Saved data entries:

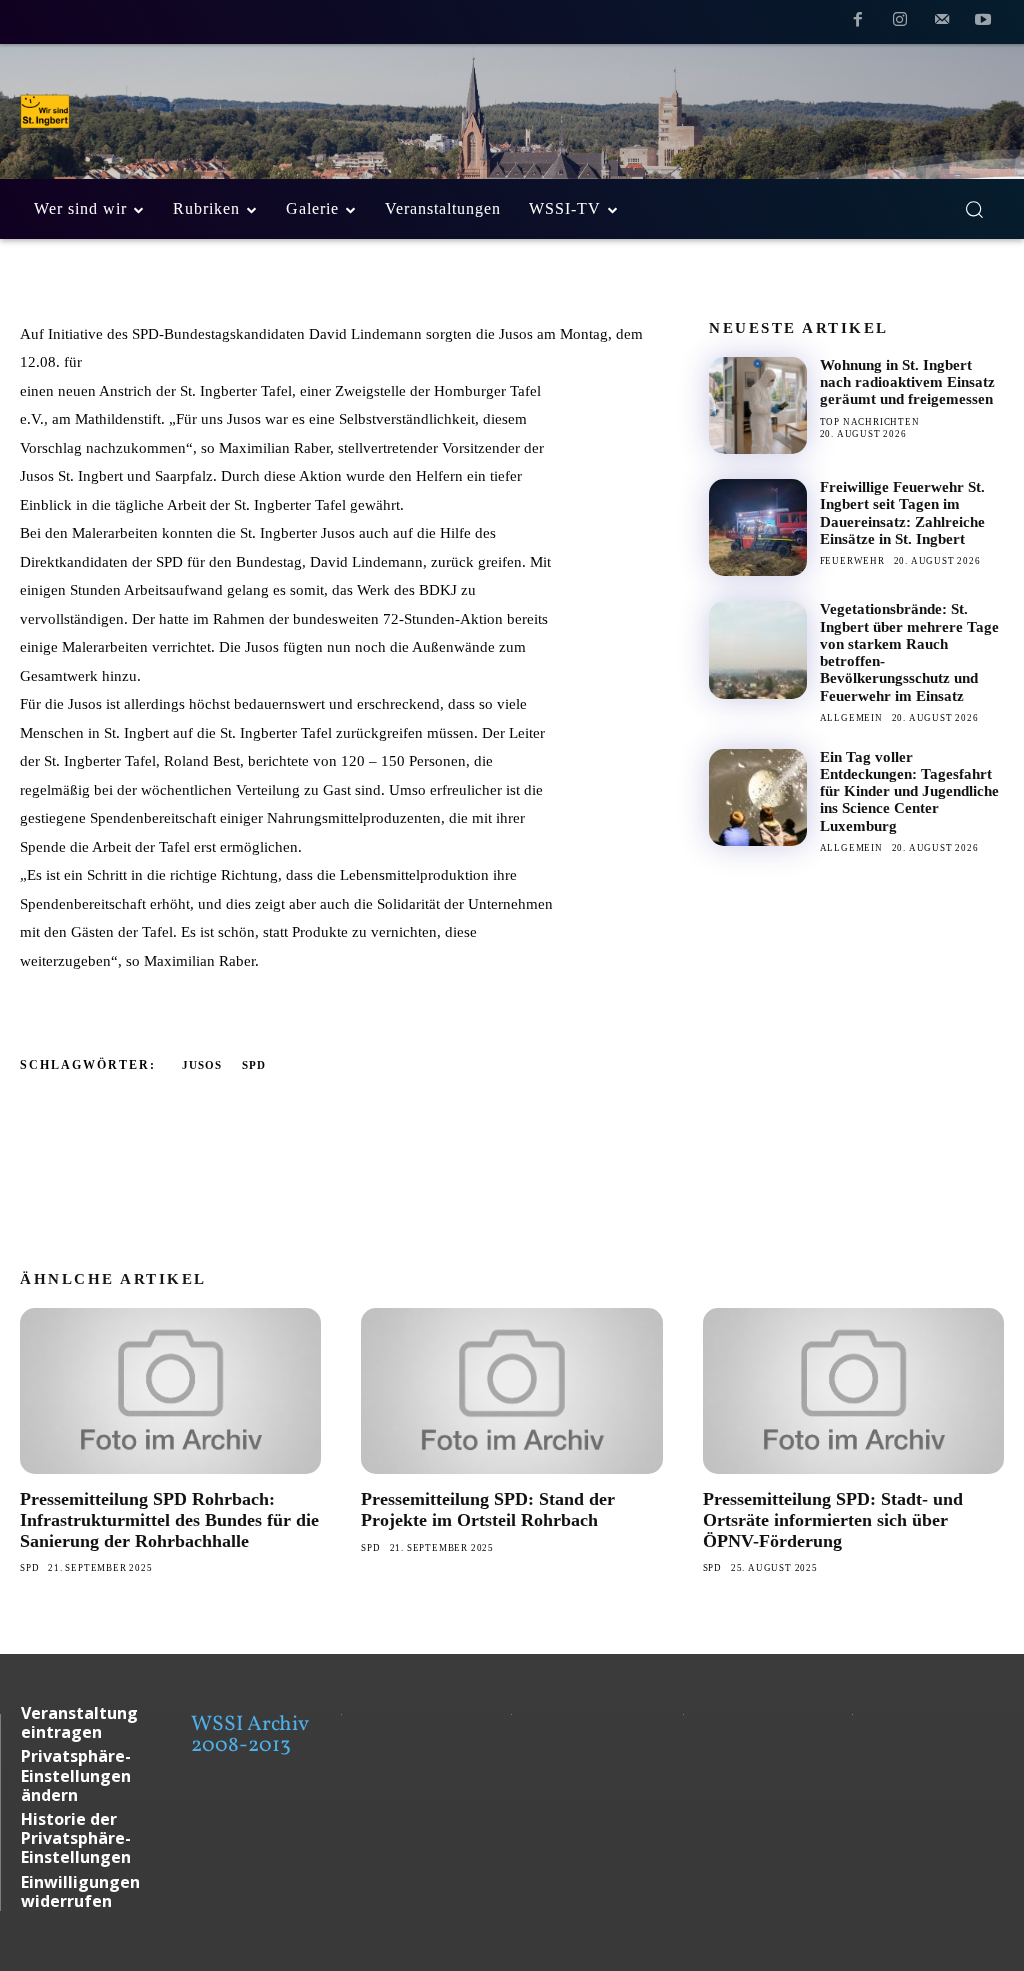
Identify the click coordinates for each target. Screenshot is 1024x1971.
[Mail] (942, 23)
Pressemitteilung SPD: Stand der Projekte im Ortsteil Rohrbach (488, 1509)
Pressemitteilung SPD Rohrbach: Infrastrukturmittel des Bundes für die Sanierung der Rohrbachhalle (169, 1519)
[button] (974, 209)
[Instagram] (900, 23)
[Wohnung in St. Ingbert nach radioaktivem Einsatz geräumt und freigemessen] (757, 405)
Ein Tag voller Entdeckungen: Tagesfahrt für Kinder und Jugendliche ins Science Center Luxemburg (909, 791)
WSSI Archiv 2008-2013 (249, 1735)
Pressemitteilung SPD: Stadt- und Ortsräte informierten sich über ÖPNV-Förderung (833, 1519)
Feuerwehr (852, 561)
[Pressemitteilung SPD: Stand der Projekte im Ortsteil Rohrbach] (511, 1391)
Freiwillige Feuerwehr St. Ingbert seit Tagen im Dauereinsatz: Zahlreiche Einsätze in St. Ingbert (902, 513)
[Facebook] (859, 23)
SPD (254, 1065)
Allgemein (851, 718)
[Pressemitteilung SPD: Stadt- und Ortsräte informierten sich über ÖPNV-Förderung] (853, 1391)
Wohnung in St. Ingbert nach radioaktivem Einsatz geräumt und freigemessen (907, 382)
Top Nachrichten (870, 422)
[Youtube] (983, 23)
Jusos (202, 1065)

• **Exercise requirements**: Repeat the data above starting at the line with "WSSI Archiv 2008-2013 (249, 1735)" and ending at its last line, exactly, with no other lines.

• **Task response**:
WSSI Archiv 2008-2013 (249, 1735)
Pressemitteilung SPD: Stadt- und Ortsräte informierten sich über ÖPNV-Förderung (833, 1519)
Feuerwehr (852, 561)
[Pressemitteilung SPD: Stand der Projekte im Ortsteil Rohrbach] (511, 1391)
Freiwillige Feuerwehr St. Ingbert seit Tagen im Dauereinsatz: Zahlreiche Einsätze in St. Ingbert (902, 513)
[Facebook] (859, 23)
SPD (254, 1065)
Allgemein (851, 718)
[Pressemitteilung SPD: Stadt- und Ortsräte informierten sich über ÖPNV-Förderung] (853, 1391)
Wohnung in St. Ingbert nach radioaktivem Einsatz geräumt und freigemessen (907, 382)
Top Nachrichten (870, 422)
[Youtube] (983, 23)
Jusos (202, 1065)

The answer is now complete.